**Requirements:** In the material below, change every "GUI agent" to "interface agent" and reproduce all the lines with nothing else altered.

(Dataset rows)
◇ ◇ ◇ ◇

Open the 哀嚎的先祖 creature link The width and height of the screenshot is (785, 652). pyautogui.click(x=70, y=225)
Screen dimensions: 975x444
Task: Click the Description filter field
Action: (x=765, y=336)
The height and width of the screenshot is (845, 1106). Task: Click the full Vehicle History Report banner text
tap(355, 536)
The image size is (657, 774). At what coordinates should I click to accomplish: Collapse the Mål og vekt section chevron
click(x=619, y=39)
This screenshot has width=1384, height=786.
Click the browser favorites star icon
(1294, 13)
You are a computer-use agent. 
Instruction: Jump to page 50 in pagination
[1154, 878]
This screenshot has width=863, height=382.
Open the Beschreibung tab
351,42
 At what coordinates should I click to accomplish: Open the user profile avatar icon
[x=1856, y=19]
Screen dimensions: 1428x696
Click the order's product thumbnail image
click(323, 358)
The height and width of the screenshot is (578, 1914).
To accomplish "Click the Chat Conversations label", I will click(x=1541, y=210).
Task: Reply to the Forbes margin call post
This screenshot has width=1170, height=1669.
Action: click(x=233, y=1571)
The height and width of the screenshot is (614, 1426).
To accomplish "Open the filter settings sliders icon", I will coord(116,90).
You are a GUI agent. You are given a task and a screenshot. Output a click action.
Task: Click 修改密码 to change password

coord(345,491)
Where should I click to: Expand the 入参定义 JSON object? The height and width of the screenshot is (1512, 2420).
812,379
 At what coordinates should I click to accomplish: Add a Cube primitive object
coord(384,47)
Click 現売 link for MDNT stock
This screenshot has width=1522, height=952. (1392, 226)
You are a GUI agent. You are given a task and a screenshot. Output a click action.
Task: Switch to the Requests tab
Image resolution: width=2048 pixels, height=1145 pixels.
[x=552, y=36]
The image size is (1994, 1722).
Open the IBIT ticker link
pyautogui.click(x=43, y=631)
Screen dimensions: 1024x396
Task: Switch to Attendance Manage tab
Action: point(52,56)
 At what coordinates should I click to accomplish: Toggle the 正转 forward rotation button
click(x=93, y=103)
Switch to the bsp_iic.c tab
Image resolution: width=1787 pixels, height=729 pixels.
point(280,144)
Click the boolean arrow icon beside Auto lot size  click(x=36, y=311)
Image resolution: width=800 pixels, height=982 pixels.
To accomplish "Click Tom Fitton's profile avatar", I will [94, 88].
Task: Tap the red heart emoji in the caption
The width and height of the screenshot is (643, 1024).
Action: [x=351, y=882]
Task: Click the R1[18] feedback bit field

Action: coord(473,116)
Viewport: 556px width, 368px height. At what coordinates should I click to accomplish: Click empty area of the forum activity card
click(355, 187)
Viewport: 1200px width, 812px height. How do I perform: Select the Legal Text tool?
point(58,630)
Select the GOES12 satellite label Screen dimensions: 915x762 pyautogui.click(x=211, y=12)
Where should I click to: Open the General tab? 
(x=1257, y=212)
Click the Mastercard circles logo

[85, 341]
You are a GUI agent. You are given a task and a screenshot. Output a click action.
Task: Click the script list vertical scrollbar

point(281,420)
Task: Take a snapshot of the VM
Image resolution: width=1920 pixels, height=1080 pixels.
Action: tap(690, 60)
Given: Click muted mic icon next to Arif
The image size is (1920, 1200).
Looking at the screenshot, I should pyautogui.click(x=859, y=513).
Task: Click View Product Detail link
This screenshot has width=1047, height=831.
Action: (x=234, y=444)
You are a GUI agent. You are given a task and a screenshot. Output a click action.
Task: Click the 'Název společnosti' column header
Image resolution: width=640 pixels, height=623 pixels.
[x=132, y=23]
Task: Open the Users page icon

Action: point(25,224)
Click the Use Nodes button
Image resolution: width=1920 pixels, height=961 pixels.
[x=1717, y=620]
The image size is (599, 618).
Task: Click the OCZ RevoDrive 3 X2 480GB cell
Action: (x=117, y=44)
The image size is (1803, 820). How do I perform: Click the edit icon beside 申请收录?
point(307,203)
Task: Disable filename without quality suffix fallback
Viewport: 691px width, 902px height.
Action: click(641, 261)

◇ ◇ ◇ ◇

**Task output:**
Open the 哀嚎的先祖 creature link The width and height of the screenshot is (785, 652). pyautogui.click(x=70, y=225)
Screen dimensions: 975x444
Task: Click the Description filter field
Action: (x=765, y=336)
The height and width of the screenshot is (845, 1106). Task: Click the full Vehicle History Report banner text
tap(355, 536)
The image size is (657, 774). At what coordinates should I click to accomplish: Collapse the Mål og vekt section chevron
click(x=619, y=39)
This screenshot has width=1384, height=786.
Click the browser favorites star icon
(1294, 13)
You are a computer-use agent. 
Instruction: Jump to page 50 in pagination
[1154, 878]
This screenshot has width=863, height=382.
Open the Beschreibung tab
351,42
 At what coordinates should I click to accomplish: Open the user profile avatar icon
[x=1856, y=19]
Screen dimensions: 1428x696
Click the order's product thumbnail image
click(323, 358)
The height and width of the screenshot is (578, 1914).
To accomplish "Click the Chat Conversations label", I will click(x=1541, y=210).
Task: Reply to the Forbes margin call post
This screenshot has width=1170, height=1669.
Action: click(x=233, y=1571)
The height and width of the screenshot is (614, 1426).
To accomplish "Open the filter settings sliders icon", I will coord(116,90).
You are a interface agent. You are given a task and a screenshot. Output a click action.
Task: Click 修改密码 to change password

coord(345,491)
Where should I click to: Expand the 入参定义 JSON object? The height and width of the screenshot is (1512, 2420).
812,379
 At what coordinates should I click to accomplish: Add a Cube primitive object
coord(384,47)
Click 現売 link for MDNT stock
This screenshot has width=1522, height=952. (1392, 226)
You are a interface agent. You are given a task and a screenshot. Output a click action.
Task: Switch to the Requests tab
Image resolution: width=2048 pixels, height=1145 pixels.
[x=552, y=36]
The image size is (1994, 1722).
Open the IBIT ticker link
pyautogui.click(x=43, y=631)
Screen dimensions: 1024x396
Task: Switch to Attendance Manage tab
Action: point(52,56)
 At what coordinates should I click to accomplish: Toggle the 正转 forward rotation button
click(x=93, y=103)
Switch to the bsp_iic.c tab
Image resolution: width=1787 pixels, height=729 pixels.
point(280,144)
Click the boolean arrow icon beside Auto lot size  click(x=36, y=311)
Image resolution: width=800 pixels, height=982 pixels.
To accomplish "Click Tom Fitton's profile avatar", I will [94, 88].
Task: Tap the red heart emoji in the caption
The width and height of the screenshot is (643, 1024).
Action: [x=351, y=882]
Task: Click the R1[18] feedback bit field

Action: coord(473,116)
Viewport: 556px width, 368px height. At what coordinates should I click to accomplish: Click empty area of the forum activity card
click(355, 187)
Viewport: 1200px width, 812px height. How do I perform: Select the Legal Text tool?
point(58,630)
Select the GOES12 satellite label Screen dimensions: 915x762 pyautogui.click(x=211, y=12)
Where should I click to: Open the General tab? 
(x=1257, y=212)
Click the Mastercard circles logo

[85, 341]
You are a interface agent. You are given a task and a screenshot. Output a click action.
Task: Click the script list vertical scrollbar

point(281,420)
Task: Take a snapshot of the VM
Image resolution: width=1920 pixels, height=1080 pixels.
Action: tap(690, 60)
Given: Click muted mic icon next to Arif
The image size is (1920, 1200).
Looking at the screenshot, I should pyautogui.click(x=859, y=513).
Task: Click View Product Detail link
This screenshot has width=1047, height=831.
Action: (x=234, y=444)
You are a interface agent. You are given a task and a screenshot. Output a click action.
Task: Click the 'Název společnosti' column header
Image resolution: width=640 pixels, height=623 pixels.
[x=132, y=23]
Task: Open the Users page icon

Action: point(25,224)
Click the Use Nodes button
Image resolution: width=1920 pixels, height=961 pixels.
[x=1717, y=620]
The image size is (599, 618).
Task: Click the OCZ RevoDrive 3 X2 480GB cell
Action: (x=117, y=44)
The image size is (1803, 820). How do I perform: Click the edit icon beside 申请收录?
point(307,203)
Task: Disable filename without quality suffix fallback
Viewport: 691px width, 902px height.
Action: click(641, 261)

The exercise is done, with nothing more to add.